I'm trying to add a point to a scatterplot that I've already displayed. For simplicity, I'd rather not recreate the plot shown previously, but rather display a previous plot and not have it cleared.
For example: Here is my first plot...
fig, ax = plt.subplots(1,1)
ax.scatter(owners.Income, owners.Lot_Size, marker='o', label='Owner', color='C1')
ax.scatter(nonowners.Income, nonowners.Lot_Size, marker='D', label='Nonowner', color='C0')
plt.xlabel('Income') # set x-axis label
plt.ylabel('Lot_Size') # set y-axis label
# iterate through each row and add the number of each observation to the scatter plot
for index, row in train_data.iterrows(): # look through each row of our data
ax.annotate(index, (row.Income + 1, row.Lot_Size)) # add the number of the observation next to point
handles, labels = ax.get_legend_handles_labels() # add a legend
ax.legend(handles, labels, loc=4)
ax.set_xlim(40, 115) # set the x range
plt.show()
Then, what I'd like to do in the next code cell is to display a new point on this existing figure/ax....

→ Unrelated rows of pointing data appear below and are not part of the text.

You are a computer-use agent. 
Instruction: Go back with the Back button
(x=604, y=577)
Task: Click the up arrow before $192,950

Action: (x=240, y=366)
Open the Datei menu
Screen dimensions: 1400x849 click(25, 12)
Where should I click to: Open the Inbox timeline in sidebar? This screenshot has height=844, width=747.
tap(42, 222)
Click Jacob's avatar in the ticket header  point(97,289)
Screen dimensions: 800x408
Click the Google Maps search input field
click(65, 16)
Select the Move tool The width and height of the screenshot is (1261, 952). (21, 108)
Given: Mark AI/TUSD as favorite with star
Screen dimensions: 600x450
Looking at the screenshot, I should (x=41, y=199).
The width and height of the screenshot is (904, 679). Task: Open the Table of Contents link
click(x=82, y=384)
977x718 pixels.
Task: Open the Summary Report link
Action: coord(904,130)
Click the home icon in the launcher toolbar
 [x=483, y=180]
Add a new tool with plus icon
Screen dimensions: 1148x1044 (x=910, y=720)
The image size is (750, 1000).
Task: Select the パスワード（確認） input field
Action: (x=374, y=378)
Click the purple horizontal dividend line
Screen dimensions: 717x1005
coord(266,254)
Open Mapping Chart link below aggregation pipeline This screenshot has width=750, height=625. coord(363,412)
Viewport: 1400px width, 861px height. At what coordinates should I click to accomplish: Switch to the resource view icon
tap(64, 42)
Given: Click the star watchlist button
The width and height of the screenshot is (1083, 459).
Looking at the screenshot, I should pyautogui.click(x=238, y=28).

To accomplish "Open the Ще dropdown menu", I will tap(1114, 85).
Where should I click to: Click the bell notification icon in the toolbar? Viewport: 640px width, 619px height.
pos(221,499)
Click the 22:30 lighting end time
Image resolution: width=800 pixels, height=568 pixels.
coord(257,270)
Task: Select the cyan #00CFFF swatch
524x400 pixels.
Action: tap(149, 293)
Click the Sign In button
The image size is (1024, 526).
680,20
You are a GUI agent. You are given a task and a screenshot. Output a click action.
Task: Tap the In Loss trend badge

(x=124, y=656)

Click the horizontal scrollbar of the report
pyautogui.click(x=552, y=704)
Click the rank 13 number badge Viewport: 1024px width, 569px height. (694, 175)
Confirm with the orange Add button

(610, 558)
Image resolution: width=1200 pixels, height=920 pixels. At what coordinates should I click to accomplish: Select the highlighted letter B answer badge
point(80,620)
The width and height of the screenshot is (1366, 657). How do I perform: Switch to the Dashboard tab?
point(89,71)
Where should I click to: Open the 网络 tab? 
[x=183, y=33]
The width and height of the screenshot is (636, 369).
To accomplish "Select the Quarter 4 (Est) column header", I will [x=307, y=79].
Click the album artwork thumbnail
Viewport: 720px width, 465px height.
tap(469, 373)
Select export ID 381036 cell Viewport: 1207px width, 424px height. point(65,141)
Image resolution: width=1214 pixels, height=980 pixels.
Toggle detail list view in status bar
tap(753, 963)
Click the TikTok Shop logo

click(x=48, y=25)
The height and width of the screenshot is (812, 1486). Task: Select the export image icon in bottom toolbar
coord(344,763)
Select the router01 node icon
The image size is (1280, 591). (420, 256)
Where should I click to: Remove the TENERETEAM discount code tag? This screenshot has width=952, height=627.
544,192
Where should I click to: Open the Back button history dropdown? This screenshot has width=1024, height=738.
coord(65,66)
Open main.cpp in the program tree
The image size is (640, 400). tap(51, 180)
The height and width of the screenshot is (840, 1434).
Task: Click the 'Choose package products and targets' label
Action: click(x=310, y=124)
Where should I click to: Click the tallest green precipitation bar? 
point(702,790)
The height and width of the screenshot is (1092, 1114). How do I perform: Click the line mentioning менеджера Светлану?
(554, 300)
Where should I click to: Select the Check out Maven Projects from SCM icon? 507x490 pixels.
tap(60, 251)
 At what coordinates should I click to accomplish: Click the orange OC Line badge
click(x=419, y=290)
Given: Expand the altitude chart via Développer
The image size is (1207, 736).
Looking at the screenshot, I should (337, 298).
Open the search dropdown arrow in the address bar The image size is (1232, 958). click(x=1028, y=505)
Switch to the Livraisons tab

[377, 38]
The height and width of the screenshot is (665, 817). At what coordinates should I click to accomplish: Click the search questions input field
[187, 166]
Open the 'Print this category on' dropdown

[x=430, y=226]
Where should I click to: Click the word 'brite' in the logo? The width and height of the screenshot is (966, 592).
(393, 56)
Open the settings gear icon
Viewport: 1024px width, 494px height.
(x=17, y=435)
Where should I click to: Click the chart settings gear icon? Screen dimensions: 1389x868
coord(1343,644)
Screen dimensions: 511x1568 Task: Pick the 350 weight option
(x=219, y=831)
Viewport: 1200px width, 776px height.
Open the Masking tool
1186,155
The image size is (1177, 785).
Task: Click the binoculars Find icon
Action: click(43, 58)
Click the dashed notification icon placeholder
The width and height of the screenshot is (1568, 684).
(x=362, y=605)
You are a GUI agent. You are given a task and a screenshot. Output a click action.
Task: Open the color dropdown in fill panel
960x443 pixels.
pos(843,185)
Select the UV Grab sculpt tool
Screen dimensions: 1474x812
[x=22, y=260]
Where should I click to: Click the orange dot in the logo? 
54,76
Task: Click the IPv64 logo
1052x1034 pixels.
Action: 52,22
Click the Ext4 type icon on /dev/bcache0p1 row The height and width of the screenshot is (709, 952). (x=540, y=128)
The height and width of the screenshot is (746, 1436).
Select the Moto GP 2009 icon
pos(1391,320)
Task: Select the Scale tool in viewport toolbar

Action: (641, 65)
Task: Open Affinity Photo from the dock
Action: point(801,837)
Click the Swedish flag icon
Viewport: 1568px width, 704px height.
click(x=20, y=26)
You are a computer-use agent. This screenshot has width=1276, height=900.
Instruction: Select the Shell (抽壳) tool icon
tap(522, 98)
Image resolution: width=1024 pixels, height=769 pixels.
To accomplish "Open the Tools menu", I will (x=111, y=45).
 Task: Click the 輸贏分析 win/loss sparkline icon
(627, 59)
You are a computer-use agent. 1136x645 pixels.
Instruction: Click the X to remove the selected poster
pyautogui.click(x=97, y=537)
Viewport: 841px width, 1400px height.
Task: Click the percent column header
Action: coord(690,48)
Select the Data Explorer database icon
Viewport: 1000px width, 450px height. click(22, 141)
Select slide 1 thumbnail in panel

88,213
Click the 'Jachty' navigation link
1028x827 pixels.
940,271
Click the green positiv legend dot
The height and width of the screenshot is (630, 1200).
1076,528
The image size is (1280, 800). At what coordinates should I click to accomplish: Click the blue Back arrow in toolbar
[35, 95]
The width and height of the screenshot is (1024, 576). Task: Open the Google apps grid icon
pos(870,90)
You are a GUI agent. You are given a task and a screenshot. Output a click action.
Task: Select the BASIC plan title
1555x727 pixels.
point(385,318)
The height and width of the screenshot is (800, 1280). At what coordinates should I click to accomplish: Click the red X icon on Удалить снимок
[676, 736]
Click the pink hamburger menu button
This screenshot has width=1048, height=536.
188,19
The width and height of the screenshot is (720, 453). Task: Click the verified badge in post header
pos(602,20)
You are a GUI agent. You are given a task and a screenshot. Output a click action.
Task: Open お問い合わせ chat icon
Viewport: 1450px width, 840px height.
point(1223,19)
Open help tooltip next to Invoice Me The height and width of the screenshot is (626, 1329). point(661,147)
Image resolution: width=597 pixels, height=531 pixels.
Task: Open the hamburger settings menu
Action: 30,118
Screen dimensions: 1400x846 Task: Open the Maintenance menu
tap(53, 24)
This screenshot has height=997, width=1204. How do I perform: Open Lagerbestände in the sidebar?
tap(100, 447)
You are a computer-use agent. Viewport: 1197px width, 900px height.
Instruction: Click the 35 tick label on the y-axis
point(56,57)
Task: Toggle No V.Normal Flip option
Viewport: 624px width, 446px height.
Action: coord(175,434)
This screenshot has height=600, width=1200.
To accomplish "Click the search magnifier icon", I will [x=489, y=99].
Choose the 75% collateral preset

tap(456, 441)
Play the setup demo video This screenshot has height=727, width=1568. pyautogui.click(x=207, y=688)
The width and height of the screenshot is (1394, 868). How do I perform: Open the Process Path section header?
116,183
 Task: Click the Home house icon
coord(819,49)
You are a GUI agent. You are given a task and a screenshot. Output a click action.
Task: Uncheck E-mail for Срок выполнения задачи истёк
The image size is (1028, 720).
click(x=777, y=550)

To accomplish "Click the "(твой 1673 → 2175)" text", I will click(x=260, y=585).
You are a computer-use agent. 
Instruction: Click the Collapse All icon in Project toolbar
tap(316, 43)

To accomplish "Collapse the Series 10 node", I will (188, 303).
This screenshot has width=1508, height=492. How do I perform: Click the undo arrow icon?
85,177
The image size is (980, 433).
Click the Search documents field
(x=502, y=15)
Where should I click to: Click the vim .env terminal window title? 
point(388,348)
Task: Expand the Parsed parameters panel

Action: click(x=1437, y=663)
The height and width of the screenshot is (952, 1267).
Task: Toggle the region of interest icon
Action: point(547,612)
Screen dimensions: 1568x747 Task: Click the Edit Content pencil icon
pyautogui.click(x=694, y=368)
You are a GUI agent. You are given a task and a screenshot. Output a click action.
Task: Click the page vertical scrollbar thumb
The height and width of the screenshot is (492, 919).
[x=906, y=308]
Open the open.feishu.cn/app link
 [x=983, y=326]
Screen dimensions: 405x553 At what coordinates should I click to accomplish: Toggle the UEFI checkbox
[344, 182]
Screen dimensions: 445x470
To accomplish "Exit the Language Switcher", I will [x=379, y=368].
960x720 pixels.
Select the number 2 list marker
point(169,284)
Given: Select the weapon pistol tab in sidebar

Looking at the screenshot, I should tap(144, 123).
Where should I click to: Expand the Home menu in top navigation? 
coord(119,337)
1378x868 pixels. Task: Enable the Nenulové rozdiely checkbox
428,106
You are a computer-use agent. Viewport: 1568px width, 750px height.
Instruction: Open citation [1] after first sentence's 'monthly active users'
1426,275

new_household = pd.DataFrame([{'Income': 60, 'Lot_Size': 20}])
new_household
ax.scatter(new_household.Income, new_household.Lot_Size, marker='*', label='New household', color='black', s=150)
plt.show() # nothing displays, since the previous figure is now cleared
The second plot doesn't display because the previous figure has been cleared by the plt.show function.
How can I show the first scatterplot, but keep the figure and ax's so that I can continue add to the plot in later cells (without having to recreate the complete plot each time)?